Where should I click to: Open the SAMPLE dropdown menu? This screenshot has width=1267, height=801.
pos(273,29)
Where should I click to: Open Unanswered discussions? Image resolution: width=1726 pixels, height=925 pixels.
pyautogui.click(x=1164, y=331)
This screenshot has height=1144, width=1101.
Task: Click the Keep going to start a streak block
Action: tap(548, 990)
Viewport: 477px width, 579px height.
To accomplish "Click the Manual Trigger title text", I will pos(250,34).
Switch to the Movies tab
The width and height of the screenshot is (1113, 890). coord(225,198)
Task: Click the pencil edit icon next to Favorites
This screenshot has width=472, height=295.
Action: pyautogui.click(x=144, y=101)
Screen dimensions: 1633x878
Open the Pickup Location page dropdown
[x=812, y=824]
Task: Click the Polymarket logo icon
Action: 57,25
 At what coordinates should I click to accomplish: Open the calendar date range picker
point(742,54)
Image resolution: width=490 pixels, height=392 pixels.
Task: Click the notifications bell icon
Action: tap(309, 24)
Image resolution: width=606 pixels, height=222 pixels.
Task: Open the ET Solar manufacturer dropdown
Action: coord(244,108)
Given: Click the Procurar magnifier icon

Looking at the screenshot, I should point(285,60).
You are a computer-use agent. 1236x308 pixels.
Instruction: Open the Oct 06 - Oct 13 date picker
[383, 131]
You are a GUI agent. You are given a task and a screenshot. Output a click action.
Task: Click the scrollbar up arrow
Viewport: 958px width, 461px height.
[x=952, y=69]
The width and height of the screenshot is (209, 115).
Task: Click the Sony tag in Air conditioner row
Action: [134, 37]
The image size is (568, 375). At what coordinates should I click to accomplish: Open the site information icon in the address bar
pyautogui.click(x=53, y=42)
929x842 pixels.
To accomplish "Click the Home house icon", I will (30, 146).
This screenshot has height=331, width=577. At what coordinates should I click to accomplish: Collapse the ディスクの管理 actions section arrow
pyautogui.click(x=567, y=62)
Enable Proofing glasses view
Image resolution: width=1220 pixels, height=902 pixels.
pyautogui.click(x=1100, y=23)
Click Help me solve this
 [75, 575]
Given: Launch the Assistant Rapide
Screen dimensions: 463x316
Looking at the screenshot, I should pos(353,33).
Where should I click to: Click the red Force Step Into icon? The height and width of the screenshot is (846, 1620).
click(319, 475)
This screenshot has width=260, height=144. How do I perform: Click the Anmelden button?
-----
Recast the listing above as a numbered list, omitting any blank lines.

• Exercise result:
1. Where should I click to: Open the SAMPLE dropdown menu? This screenshot has width=1267, height=801.
2. pos(273,29)
3. Where should I click to: Open Unanswered discussions? Image resolution: width=1726 pixels, height=925 pixels.
4. pyautogui.click(x=1164, y=331)
5. This screenshot has height=1144, width=1101.
6. Task: Click the Keep going to start a streak block
7. Action: tap(548, 990)
8. Viewport: 477px width, 579px height.
9. To accomplish "Click the Manual Trigger title text", I will pos(250,34).
10. Switch to the Movies tab
11. The width and height of the screenshot is (1113, 890). coord(225,198)
12. Task: Click the pencil edit icon next to Favorites
13. This screenshot has width=472, height=295.
14. Action: pyautogui.click(x=144, y=101)
15. Screen dimensions: 1633x878
16. Open the Pickup Location page dropdown
17. [x=812, y=824]
18. Task: Click the Polymarket logo icon
19. Action: 57,25
20.  At what coordinates should I click to accomplish: Open the calendar date range picker
21. point(742,54)
22. Image resolution: width=490 pixels, height=392 pixels.
23. Task: Click the notifications bell icon
24. Action: tap(309, 24)
25. Image resolution: width=606 pixels, height=222 pixels.
26. Task: Open the ET Solar manufacturer dropdown
27. Action: coord(244,108)
28. Given: Click the Procurar magnifier icon
29. Looking at the screenshot, I should point(285,60).
30. You are a computer-use agent. 1236x308 pixels.
31. Instruction: Open the Oct 06 - Oct 13 date picker
32. [383, 131]
33. You are a GUI agent. You are given a task and a screenshot. Output a click action.
34. Task: Click the scrollbar up arrow
35. Viewport: 958px width, 461px height.
36. [x=952, y=69]
37. The width and height of the screenshot is (209, 115).
38. Task: Click the Sony tag in Air conditioner row
39. Action: [134, 37]
40. The image size is (568, 375). At what coordinates should I click to accomplish: Open the site information icon in the address bar
41. pyautogui.click(x=53, y=42)
42. 929x842 pixels.
43. To accomplish "Click the Home house icon", I will (30, 146).
44. This screenshot has height=331, width=577. At what coordinates should I click to accomplish: Collapse the ディスクの管理 actions section arrow
45. pyautogui.click(x=567, y=62)
46. Enable Proofing glasses view
47. Image resolution: width=1220 pixels, height=902 pixels.
48. pyautogui.click(x=1100, y=23)
49. Click Help me solve this
50.  [75, 575]
51. Given: Launch the Assistant Rapide
52. Screen dimensions: 463x316
53. Looking at the screenshot, I should pos(353,33).
54. Where should I click to: Click the red Force Step Into icon? The height and width of the screenshot is (846, 1620).
55. click(319, 475)
56. This screenshot has width=260, height=144. How do I perform: Click the Anmelden button?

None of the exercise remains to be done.